RA : La communauté européenne a lancé un grand programme consacré aux technologies quantiques, sur 10 ans, appelé Quantum Technology Flagship. L’objectif est d’accélérer le développement technologique et le transfert de la recherche vers l’innovation technologique sur ces questions. Le projet CiViQ est l’un des projets sélectionnés pour cette première phase du programme. Il intègre pour la première fois dans un projet de communications quantiques plusieurs opérateurs de télécommunication : Orange, Deustche Telekom, et Telefonica. C’est donc une action ample de développement technologique des communications quantiques cohérentes, allant de la co-intégration avec les communications classiques jusqu’à l’intégration photonique.
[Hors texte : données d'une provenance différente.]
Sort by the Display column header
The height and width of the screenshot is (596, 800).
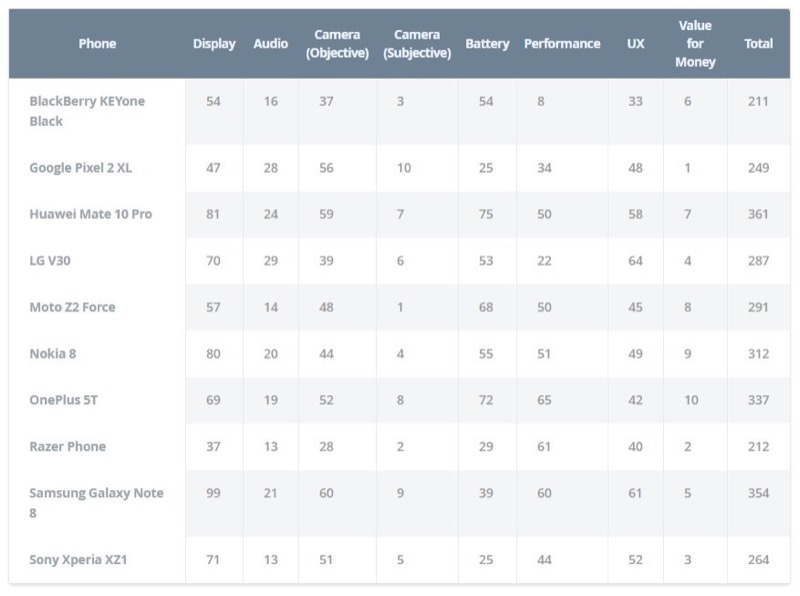point(214,44)
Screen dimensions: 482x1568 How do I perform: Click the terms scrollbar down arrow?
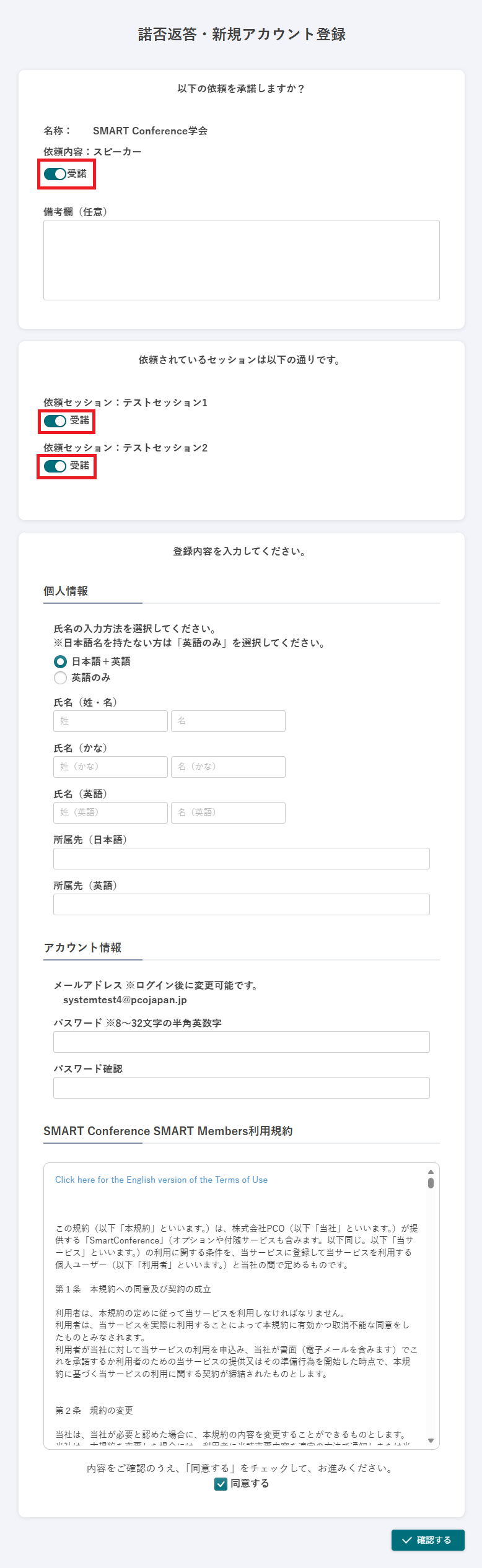pos(431,1440)
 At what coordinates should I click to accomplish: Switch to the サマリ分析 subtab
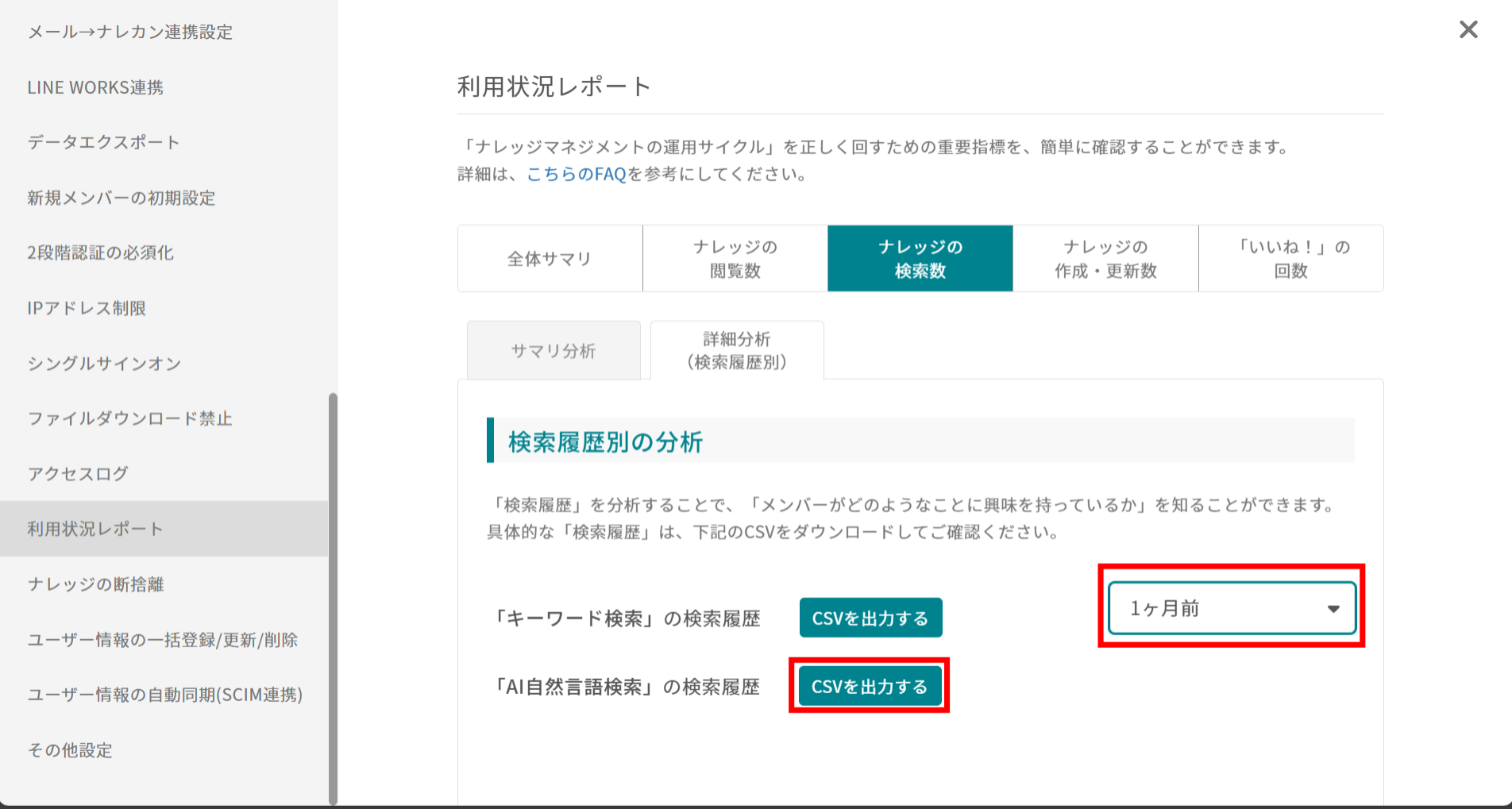[x=553, y=350]
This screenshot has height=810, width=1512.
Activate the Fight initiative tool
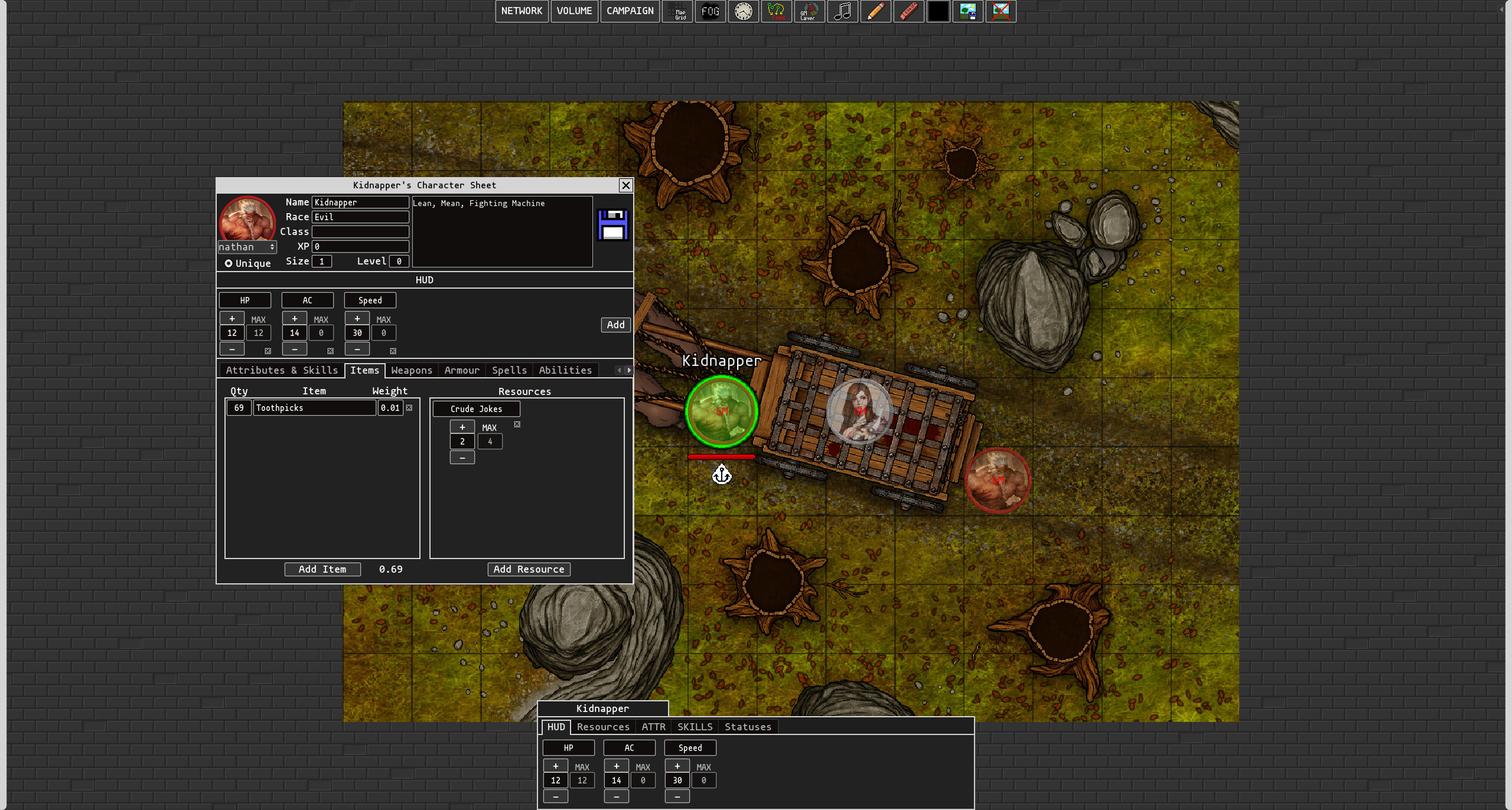[x=776, y=11]
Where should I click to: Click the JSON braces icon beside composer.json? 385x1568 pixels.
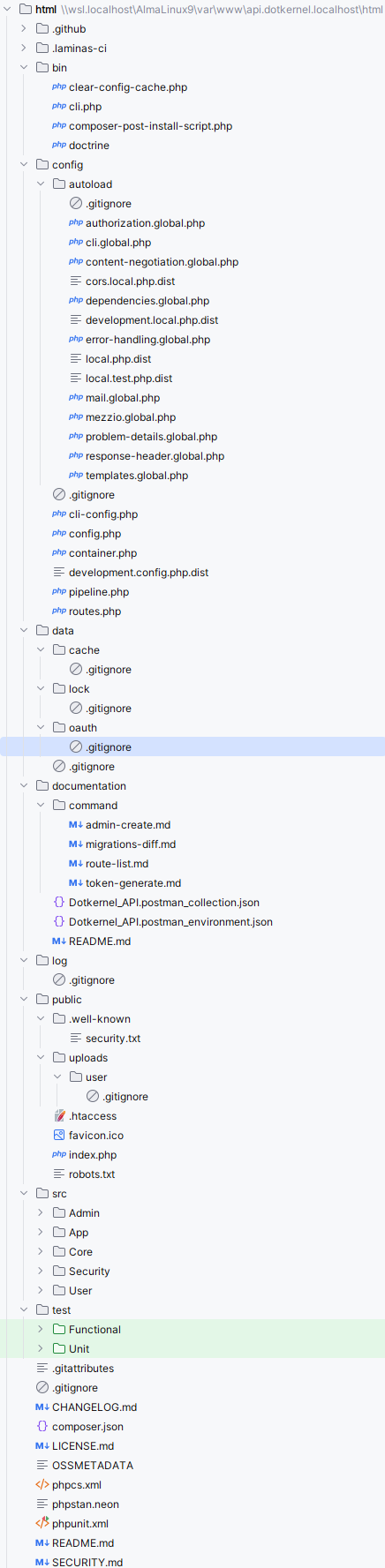coord(42,1427)
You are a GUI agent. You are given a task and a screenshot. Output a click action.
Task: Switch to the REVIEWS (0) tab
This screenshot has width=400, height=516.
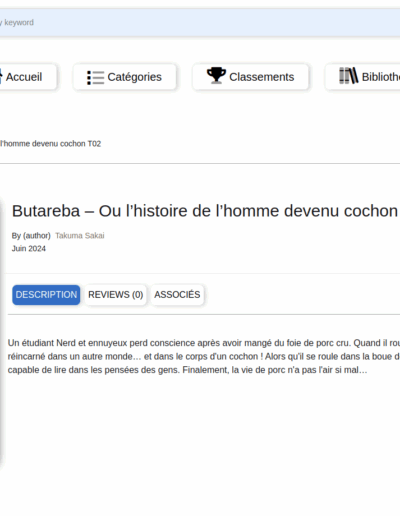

CiViQ doit permettre le déploiement de la cryptographie quantique sur une échelle très large, mais aussi tracer les perspectives vers un usage ubiquitaire de communications renforçant la sécurité des infrastructures critiques en s’appuyant sur la couche physique des réseaux.
Quels sont les défis technologiques et scientifiques qui se présentent à vous ?
RA : L’un des gros enjeux auquel nous devons répondre est la convergence entre les communications optiques classiques et quantiques. Il faut notamment travailler sur la problématique de leur déploiement conjoint, sur la même fibre optique, et avec des équipements similaires, sinon identiques. Pour cela nous faisons appel, à l’échelle de Télécom ParisTech, à plusieurs expertises. Je travaille avec Cédric Ware et Yves Jaouen, spécialistes des télécommunications optiques. Cette collaboration permet de combiner des expertises en cryptographie quantique et en réseaux optiques. Nous nous appuyons sur une plateforme expérimentale à l’état de l’art pour étudier la convergence classique-quantique en communications optiques.
D’une manière plus large, comment le projet fait-il écho aux autres actions européennes que vous menez sur les communications quantiques ?
RA : Dans le cadre du Quantum Technology Flagship, en plus du projet CiViQ, nous participons au projet OpenQKD. Il consiste en des déploiements pilotes de la QKD, avec comme perspective, d’ici 10 à 15 ans, de voir l’Europe se doter d’une infrastructure de communications quantiques. Je participe également à l’activité de standardisation en cryptographie quantique, au sein de l’ETSI QKD-Industry Standardization Group. J’y travaille notamment sur les questions d’évaluation et de certification cryptographique de la technologie QKD.
Depuis combien de temps êtes-vous impliqué dans le développement de ces technologies ?
RA : Télécom ParisTech est engagée depuis 15 ans dans la recherche européenne en communications et cryptographie quantique, à travers notamment la mise en œuvre du premier réseau européen dans le projet SECOQC (2004-2018). Nous avions également participé au projet FP7 Q-CERT, sur la sécurité des implémentations en cryptographie quantique. Plus récemment, l’école est partenaire du projet H2020 Q-CALL, sur le développement industriel des communications quantiques, ainsi que d’un possible futur « Internet quantique » reposant sur des communications quantiques de bout en bout, rendues possibles par l’augmentation de la fiabilité des mémoires quantiques.
En parallèle, mes collègues spécialistes des télécommunications optiques développent une expertise de niveau international sur les communications optiques cohérentes depuis une dizaine d’années. C’est avec ce type de communications que CiViQ vise à intégrer les communications quantiques, misant sur le fait que les deux techniques reposent sur des techniques communes de traitement du signal.
Quelles seront les retombées du projet CiViQ ?
RA : Nous prévoyons des contributions clés quant à la démonstration expérimentale, en laboratoire, de convergence des communications quantiques et classiques avec un niveau d’intégration encore jamais atteint. En outre, une collaboration avec Orange est prévue sur les questions de multiplexage en longueur d’onde et leur démonstration entre le futur site de Télécom ParisTech à Palaiseau, et Orange Labs à Châtillon.
Enfin, nous prévoyons des contributions de nature théoriques, sur de nouveaux protocoles de cryptographie quantique, sur les techniques de preuve de sécurité, et la certification de la technologie QKD, avec un impact sur la standardisation.